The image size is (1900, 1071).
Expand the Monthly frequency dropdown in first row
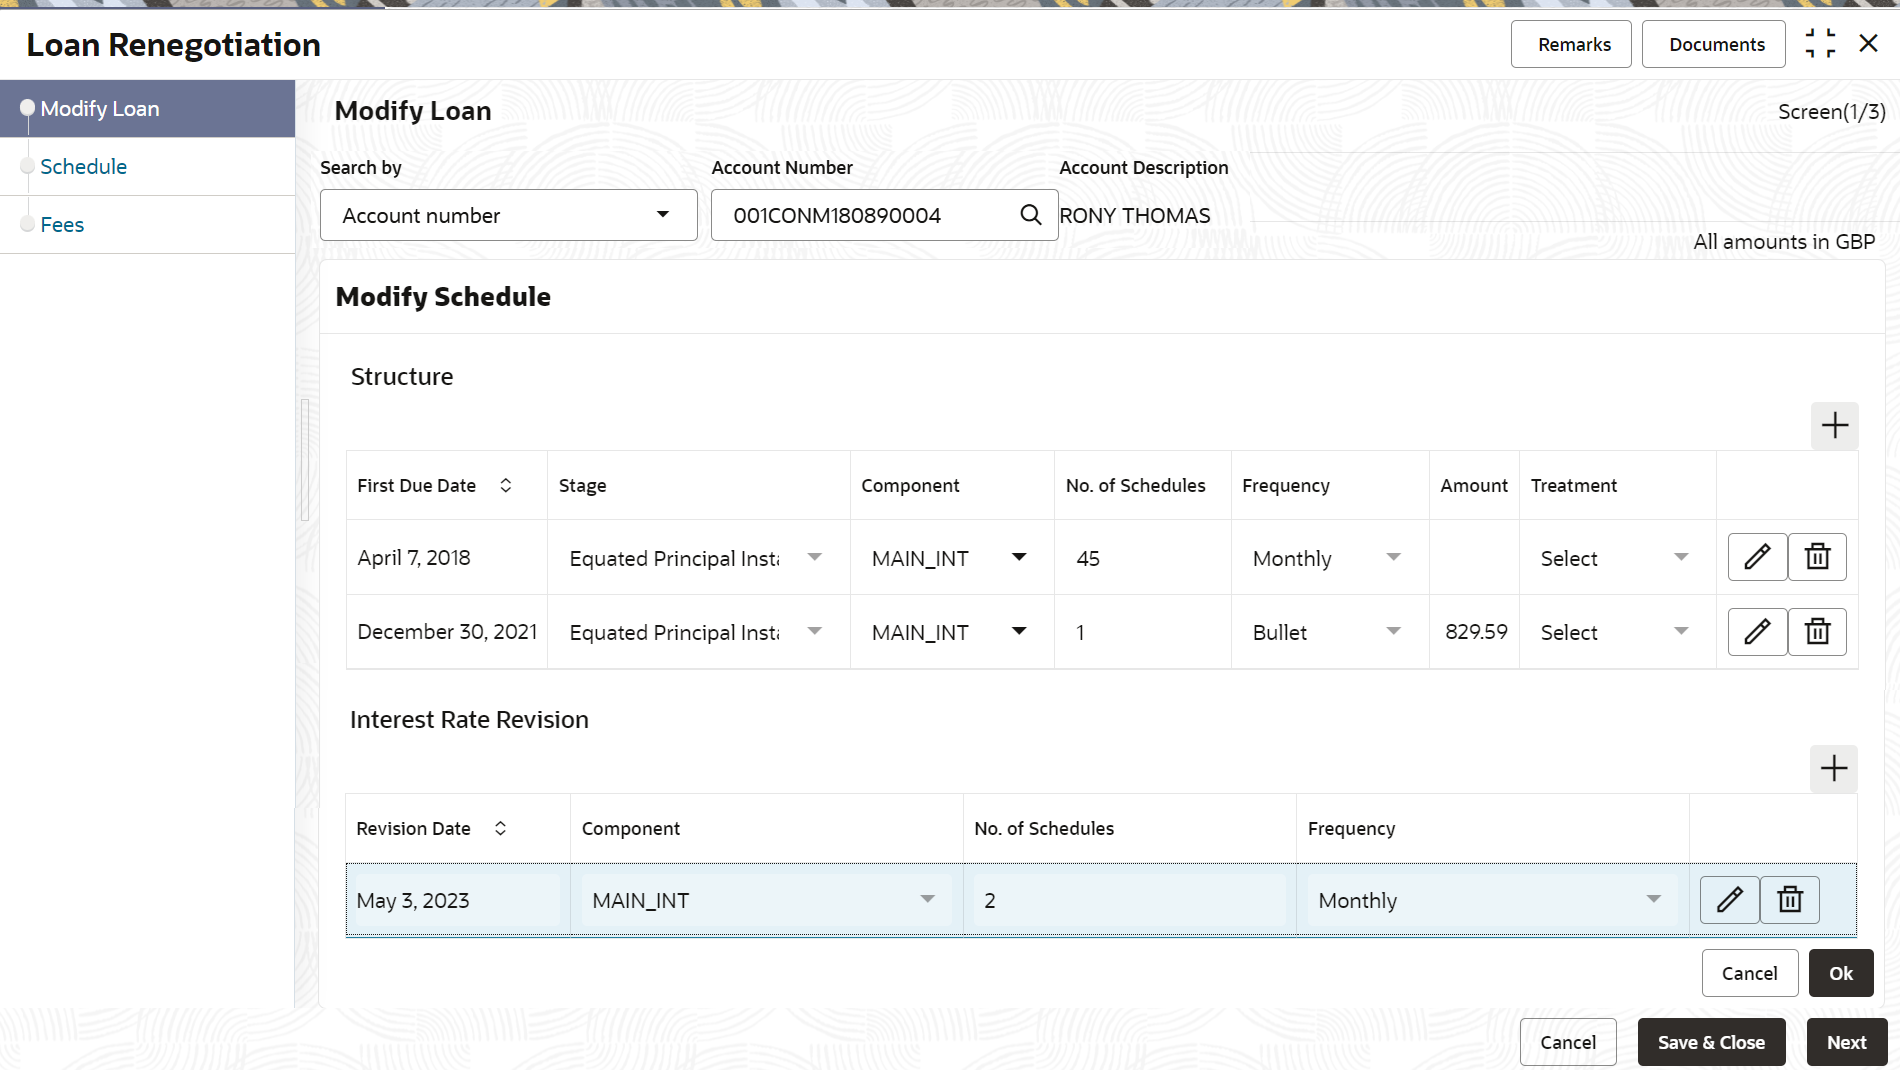pyautogui.click(x=1393, y=558)
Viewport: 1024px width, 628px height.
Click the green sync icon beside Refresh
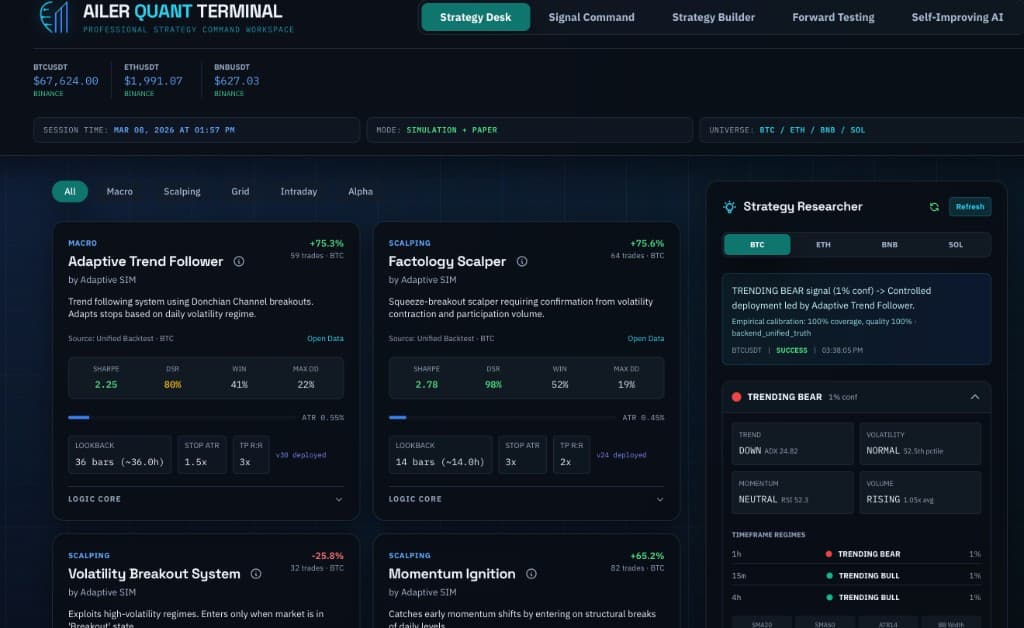coord(934,206)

■ WHAT THIS TASK INVOLVES: The entries must be repeated exactly. Leave the images out.

■ ANSWER AREA:
The image size is (1900, 1071).
Expand the Monthly frequency dropdown in first row
pyautogui.click(x=1393, y=558)
Viewport: 1024px width, 628px height.
Click the green sync icon beside Refresh
coord(934,206)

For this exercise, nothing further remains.